§ Work to be completed
Copy out the records that appear below, exactly as each one reads.

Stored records

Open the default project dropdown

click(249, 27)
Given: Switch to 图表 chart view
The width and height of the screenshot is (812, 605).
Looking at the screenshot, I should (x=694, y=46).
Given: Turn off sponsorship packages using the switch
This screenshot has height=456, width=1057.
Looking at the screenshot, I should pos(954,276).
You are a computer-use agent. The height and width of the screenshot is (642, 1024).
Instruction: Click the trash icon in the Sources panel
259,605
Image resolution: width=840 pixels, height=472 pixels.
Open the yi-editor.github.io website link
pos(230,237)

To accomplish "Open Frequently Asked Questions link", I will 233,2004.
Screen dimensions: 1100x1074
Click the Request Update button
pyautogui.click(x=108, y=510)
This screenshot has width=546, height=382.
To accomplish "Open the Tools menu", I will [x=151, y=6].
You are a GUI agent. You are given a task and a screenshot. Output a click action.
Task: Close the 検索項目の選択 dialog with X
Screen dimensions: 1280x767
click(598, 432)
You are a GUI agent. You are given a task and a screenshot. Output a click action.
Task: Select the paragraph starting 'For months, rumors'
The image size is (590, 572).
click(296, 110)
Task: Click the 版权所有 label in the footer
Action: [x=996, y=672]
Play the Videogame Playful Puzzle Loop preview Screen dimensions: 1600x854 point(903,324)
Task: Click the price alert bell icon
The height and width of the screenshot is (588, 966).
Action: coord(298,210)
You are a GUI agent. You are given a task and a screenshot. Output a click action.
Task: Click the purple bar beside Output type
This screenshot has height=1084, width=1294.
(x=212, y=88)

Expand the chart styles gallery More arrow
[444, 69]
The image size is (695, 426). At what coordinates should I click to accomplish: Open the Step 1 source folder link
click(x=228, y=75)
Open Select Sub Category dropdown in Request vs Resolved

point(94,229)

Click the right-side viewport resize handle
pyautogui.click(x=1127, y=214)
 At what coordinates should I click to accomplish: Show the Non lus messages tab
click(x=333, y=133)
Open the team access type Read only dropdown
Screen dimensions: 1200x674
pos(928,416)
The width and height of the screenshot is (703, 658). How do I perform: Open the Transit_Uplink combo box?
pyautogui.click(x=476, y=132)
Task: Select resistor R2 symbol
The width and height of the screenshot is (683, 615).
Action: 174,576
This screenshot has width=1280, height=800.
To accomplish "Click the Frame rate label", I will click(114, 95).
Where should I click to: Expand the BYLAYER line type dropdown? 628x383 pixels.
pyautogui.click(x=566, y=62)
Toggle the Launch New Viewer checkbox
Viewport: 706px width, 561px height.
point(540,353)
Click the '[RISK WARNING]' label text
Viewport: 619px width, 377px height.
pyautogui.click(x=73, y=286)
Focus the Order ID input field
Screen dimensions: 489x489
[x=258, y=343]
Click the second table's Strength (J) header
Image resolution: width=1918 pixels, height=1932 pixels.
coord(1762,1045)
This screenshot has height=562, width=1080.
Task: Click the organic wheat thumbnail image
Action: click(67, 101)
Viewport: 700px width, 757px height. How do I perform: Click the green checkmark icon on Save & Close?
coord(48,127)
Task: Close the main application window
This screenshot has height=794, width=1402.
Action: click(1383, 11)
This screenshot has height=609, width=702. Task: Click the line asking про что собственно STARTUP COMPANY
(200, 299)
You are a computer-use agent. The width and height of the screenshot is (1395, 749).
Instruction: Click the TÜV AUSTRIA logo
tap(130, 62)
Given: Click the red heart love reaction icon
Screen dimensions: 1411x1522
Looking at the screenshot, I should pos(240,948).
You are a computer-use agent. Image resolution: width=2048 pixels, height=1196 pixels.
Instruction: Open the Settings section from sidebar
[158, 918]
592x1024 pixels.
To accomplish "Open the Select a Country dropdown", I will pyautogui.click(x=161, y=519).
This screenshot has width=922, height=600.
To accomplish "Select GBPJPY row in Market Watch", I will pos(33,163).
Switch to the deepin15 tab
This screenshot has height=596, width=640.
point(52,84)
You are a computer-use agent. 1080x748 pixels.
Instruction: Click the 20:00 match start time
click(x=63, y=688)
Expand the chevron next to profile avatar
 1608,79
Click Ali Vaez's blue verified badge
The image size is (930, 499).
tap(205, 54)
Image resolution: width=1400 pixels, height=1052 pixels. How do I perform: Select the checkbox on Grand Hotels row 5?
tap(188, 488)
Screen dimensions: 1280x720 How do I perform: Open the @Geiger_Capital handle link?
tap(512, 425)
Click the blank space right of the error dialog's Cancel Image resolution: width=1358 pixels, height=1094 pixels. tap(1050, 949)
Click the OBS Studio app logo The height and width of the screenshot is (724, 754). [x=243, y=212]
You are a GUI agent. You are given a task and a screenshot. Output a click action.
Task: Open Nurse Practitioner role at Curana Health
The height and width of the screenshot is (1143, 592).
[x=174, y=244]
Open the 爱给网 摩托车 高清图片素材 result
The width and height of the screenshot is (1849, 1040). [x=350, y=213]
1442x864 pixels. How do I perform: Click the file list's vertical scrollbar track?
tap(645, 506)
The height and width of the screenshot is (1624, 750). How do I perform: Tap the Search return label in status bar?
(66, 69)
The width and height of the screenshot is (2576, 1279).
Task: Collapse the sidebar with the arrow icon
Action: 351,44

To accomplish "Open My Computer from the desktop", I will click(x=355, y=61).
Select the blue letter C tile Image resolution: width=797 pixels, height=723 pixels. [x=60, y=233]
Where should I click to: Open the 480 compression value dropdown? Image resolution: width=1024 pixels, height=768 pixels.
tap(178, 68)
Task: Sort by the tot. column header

§ Answer below
Open the default project dropdown

click(249, 27)
Given: Switch to 图表 chart view
The width and height of the screenshot is (812, 605).
Looking at the screenshot, I should (x=694, y=46).
Given: Turn off sponsorship packages using the switch
This screenshot has height=456, width=1057.
Looking at the screenshot, I should pos(954,276).
You are a computer-use agent. The height and width of the screenshot is (642, 1024).
Instruction: Click the trash icon in the Sources panel
259,605
Image resolution: width=840 pixels, height=472 pixels.
Open the yi-editor.github.io website link
pos(230,237)

To accomplish "Open Frequently Asked Questions link", I will 233,2004.
Screen dimensions: 1100x1074
Click the Request Update button
pyautogui.click(x=108, y=510)
This screenshot has width=546, height=382.
To accomplish "Open the Tools menu", I will [x=151, y=6].
You are a GUI agent. You are given a task and a screenshot. Output a click action.
Task: Close the 検索項目の選択 dialog with X
Screen dimensions: 1280x767
click(598, 432)
You are a GUI agent. You are given a task and a screenshot. Output a click action.
Task: Select the paragraph starting 'For months, rumors'
The image size is (590, 572).
click(296, 110)
Task: Click the 版权所有 label in the footer
Action: [x=996, y=672]
Play the Videogame Playful Puzzle Loop preview Screen dimensions: 1600x854 point(903,324)
Task: Click the price alert bell icon
The height and width of the screenshot is (588, 966).
Action: coord(298,210)
You are a GUI agent. You are given a task and a screenshot. Output a click action.
Task: Click the purple bar beside Output type
This screenshot has height=1084, width=1294.
(x=212, y=88)

Expand the chart styles gallery More arrow
[444, 69]
The image size is (695, 426). At what coordinates should I click to accomplish: Open the Step 1 source folder link
click(x=228, y=75)
Open Select Sub Category dropdown in Request vs Resolved

point(94,229)

Click the right-side viewport resize handle
pyautogui.click(x=1127, y=214)
 At what coordinates should I click to accomplish: Show the Non lus messages tab
click(x=333, y=133)
Open the team access type Read only dropdown
Screen dimensions: 1200x674
pos(928,416)
The width and height of the screenshot is (703, 658). How do I perform: Open the Transit_Uplink combo box?
pyautogui.click(x=476, y=132)
Task: Select resistor R2 symbol
The width and height of the screenshot is (683, 615).
Action: 174,576
This screenshot has width=1280, height=800.
To accomplish "Click the Frame rate label", I will click(114, 95).
Where should I click to: Expand the BYLAYER line type dropdown? 628x383 pixels.
pyautogui.click(x=566, y=62)
Toggle the Launch New Viewer checkbox
Viewport: 706px width, 561px height.
point(540,353)
Click the '[RISK WARNING]' label text
Viewport: 619px width, 377px height.
pyautogui.click(x=73, y=286)
Focus the Order ID input field
Screen dimensions: 489x489
[x=258, y=343]
Click the second table's Strength (J) header
Image resolution: width=1918 pixels, height=1932 pixels.
coord(1762,1045)
This screenshot has height=562, width=1080.
Task: Click the organic wheat thumbnail image
Action: click(67, 101)
Viewport: 700px width, 757px height. How do I perform: Click the green checkmark icon on Save & Close?
coord(48,127)
Task: Close the main application window
This screenshot has height=794, width=1402.
Action: click(1383, 11)
This screenshot has height=609, width=702. Task: Click the line asking про что собственно STARTUP COMPANY
(200, 299)
You are a computer-use agent. The width and height of the screenshot is (1395, 749).
Instruction: Click the TÜV AUSTRIA logo
tap(130, 62)
Given: Click the red heart love reaction icon
Screen dimensions: 1411x1522
Looking at the screenshot, I should pos(240,948).
You are a computer-use agent. Image resolution: width=2048 pixels, height=1196 pixels.
Instruction: Open the Settings section from sidebar
[158, 918]
592x1024 pixels.
To accomplish "Open the Select a Country dropdown", I will pyautogui.click(x=161, y=519).
This screenshot has width=922, height=600.
To accomplish "Select GBPJPY row in Market Watch", I will pos(33,163).
Switch to the deepin15 tab
This screenshot has height=596, width=640.
point(52,84)
You are a computer-use agent. 1080x748 pixels.
Instruction: Click the 20:00 match start time
click(x=63, y=688)
Expand the chevron next to profile avatar
 1608,79
Click Ali Vaez's blue verified badge
The image size is (930, 499).
tap(205, 54)
Image resolution: width=1400 pixels, height=1052 pixels. How do I perform: Select the checkbox on Grand Hotels row 5?
tap(188, 488)
Screen dimensions: 1280x720 How do I perform: Open the @Geiger_Capital handle link?
tap(512, 425)
Click the blank space right of the error dialog's Cancel Image resolution: width=1358 pixels, height=1094 pixels. tap(1050, 949)
Click the OBS Studio app logo The height and width of the screenshot is (724, 754). [x=243, y=212]
You are a GUI agent. You are given a task and a screenshot. Output a click action.
Task: Open Nurse Practitioner role at Curana Health
The height and width of the screenshot is (1143, 592).
[x=174, y=244]
Open the 爱给网 摩托车 高清图片素材 result
The width and height of the screenshot is (1849, 1040). [x=350, y=213]
1442x864 pixels. How do I perform: Click the file list's vertical scrollbar track?
tap(645, 506)
The height and width of the screenshot is (1624, 750). How do I perform: Tap the Search return label in status bar?
(66, 69)
The width and height of the screenshot is (2576, 1279).
Task: Collapse the sidebar with the arrow icon
Action: 351,44

To accomplish "Open My Computer from the desktop", I will click(x=355, y=61).
Select the blue letter C tile Image resolution: width=797 pixels, height=723 pixels. [x=60, y=233]
Where should I click to: Open the 480 compression value dropdown? Image resolution: width=1024 pixels, height=768 pixels.
tap(178, 68)
Task: Sort by the tot. column header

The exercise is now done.